ロシアが侵攻するウクライナでは、東部ドンバス地域の拠点で戦闘が行われ、年の瀬に入っても、東部での主導権を握るため双方が一進一退の攻防を続けているとみられます。
ウクライナ軍は29日午前、ロシアによるミサイルなどが各地に飛来しているとして、国民に対し、安全な場所に避難するよう呼びかけています。
ウクライナ軍のザルジニー総司令官はSNSに「けさ、侵略者はわれわれのエネルギーのインフラ施設に向けて空と海から巡航ミサイルを69発、発射し、このうち54発を迎撃した」と投稿しました。
NHKの取材班がいる首都キーウ市内のホテルでも爆発音のような音が断続的に聞こえました。ウクライナでは29日、朝から全土に防空警報が出されています。
また、ロシア軍は東部ドンバス地域の掌握をねらい攻撃を続けていて、このうちドネツク州でウクライナ側の拠点の一つ、バフムトをめぐり、軍の部隊に加え民間軍事会社のワグネルの戦闘員も投入し激しい攻撃を仕掛けています。

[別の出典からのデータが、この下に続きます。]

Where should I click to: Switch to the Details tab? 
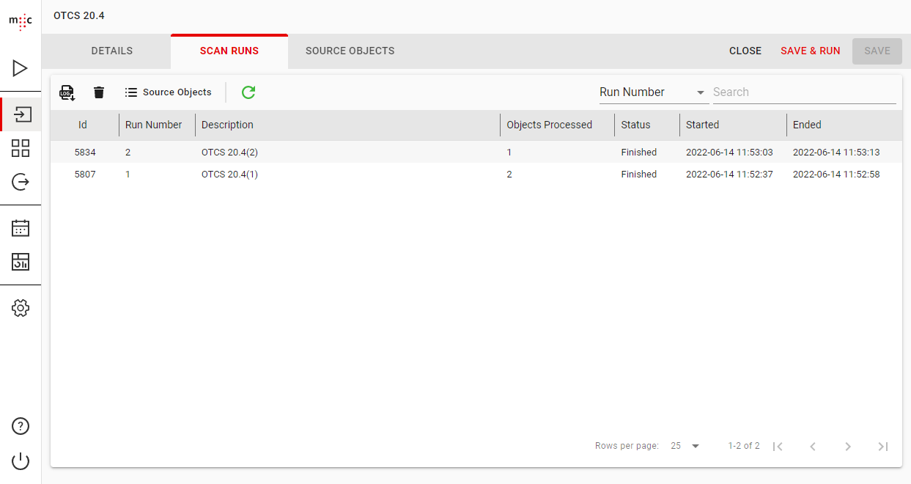[112, 51]
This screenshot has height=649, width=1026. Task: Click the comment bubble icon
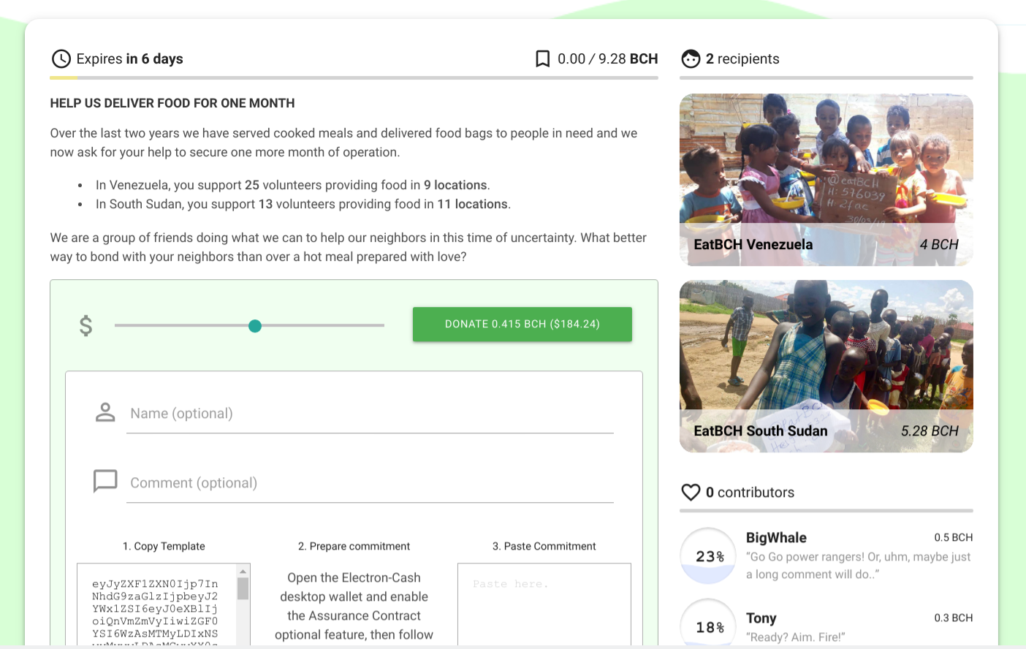pos(105,481)
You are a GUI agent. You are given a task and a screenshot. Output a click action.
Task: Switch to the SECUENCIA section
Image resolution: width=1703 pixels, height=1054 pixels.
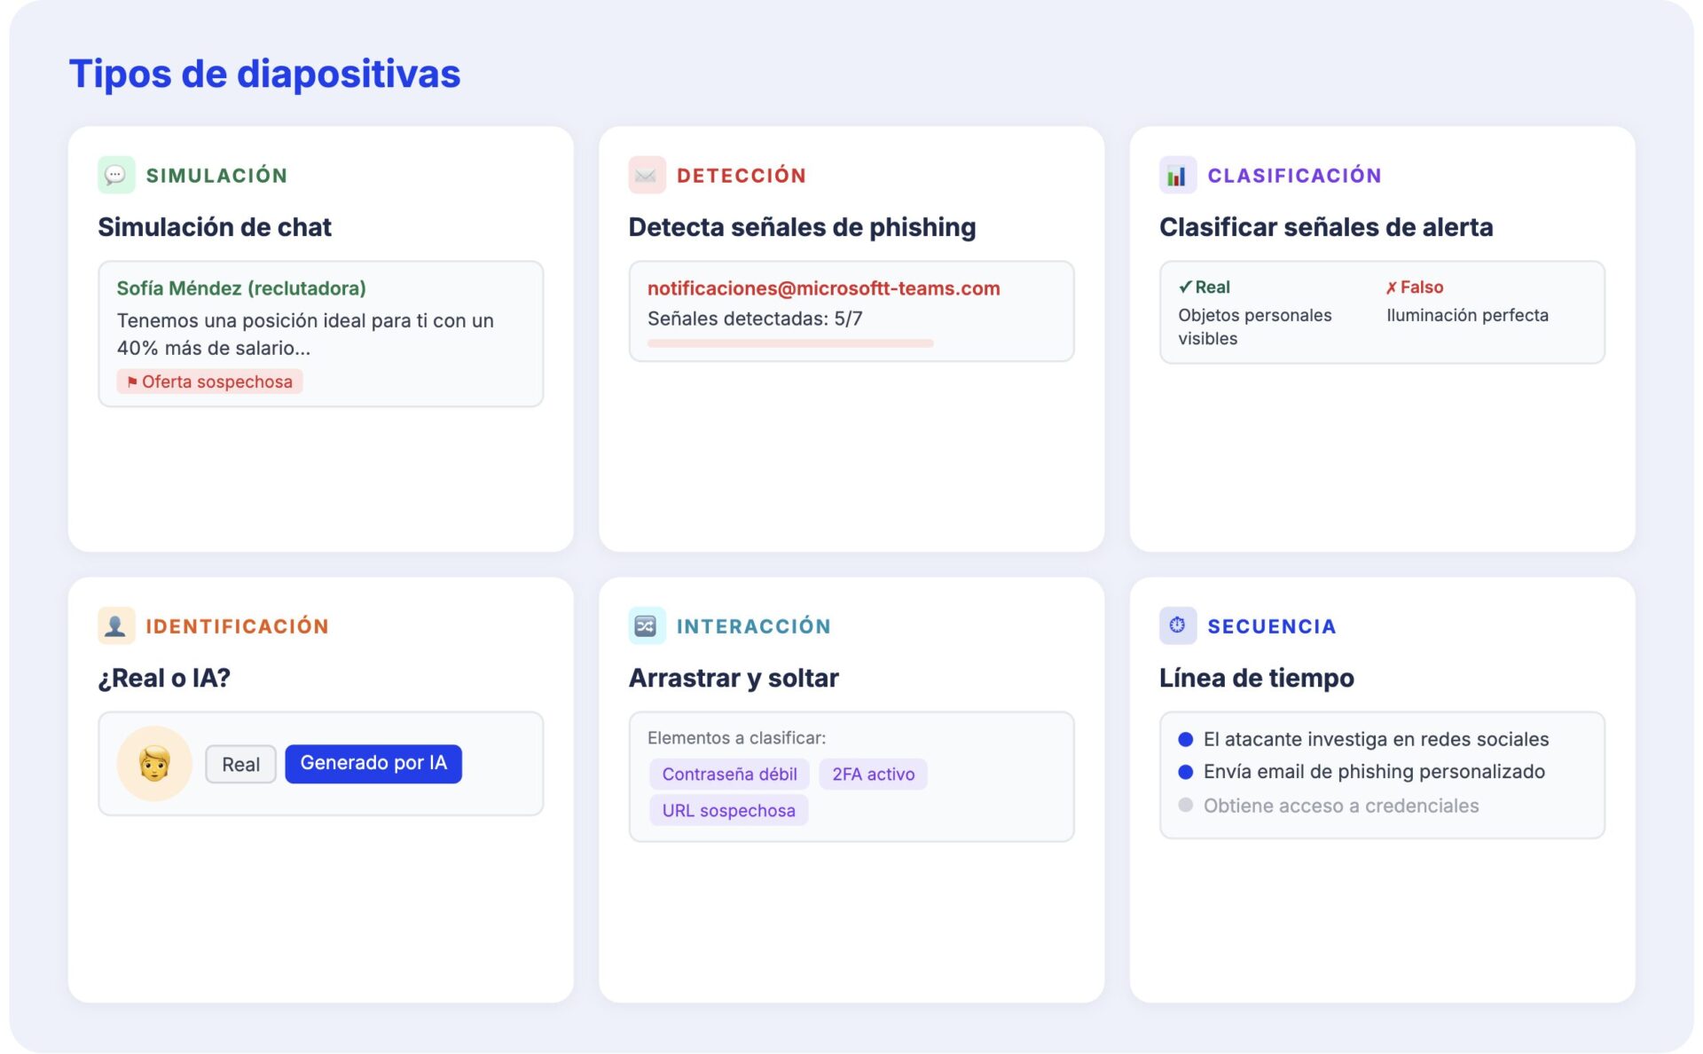1272,625
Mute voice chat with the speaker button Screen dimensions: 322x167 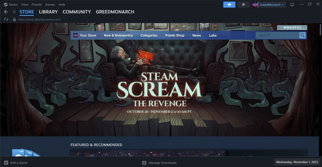pos(229,4)
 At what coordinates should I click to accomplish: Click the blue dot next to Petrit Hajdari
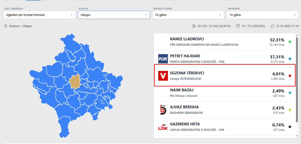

これに対しウクライナ側は徹底抗戦し、今月20日、ゼレンスキー大統領がバフムトを訪問したほか、28日までに国防省の情報総局トップ、ブダノフ局長もバフムトを視察したことをSNSで明らかにしました。
アメリカのシンクタンク「戦争研究所」は28日、バフムトではロシア側の進軍が停滞し、ウクライナの高官が次々と訪問しているとして、ロシアの攻勢は山を越え作戦の一時停止などが余儀なくされる可能性があるとする分析を示しました。
そして「バフムトでロシア側が重要な進展をもたらす可能性は非常に低い」と指摘しています。
一方、ドンバス地域の奪還を目指すウクライナ軍はもう1つの州、東部ルハンシク州で、ロシアに支配され補給の拠点となっている要衝クレミンナの解放に向けて攻勢を強めています。
これに対し、イギリス国防省は28日、ロシア軍がクレミンナ周辺での軍備を増強していると指摘しました。
また、シンクタンク「戦争研究所」も「ロシア軍は南部ヘルソン州で活動していた空てい部隊をルハンシク州に再配備したようだ」として、精鋭部隊を展開させたとしています。
年の瀬に入ってもロシアとウクライナは、東部ドンバス地域での主導権を握るため一進一退の攻防を続けているとみられます。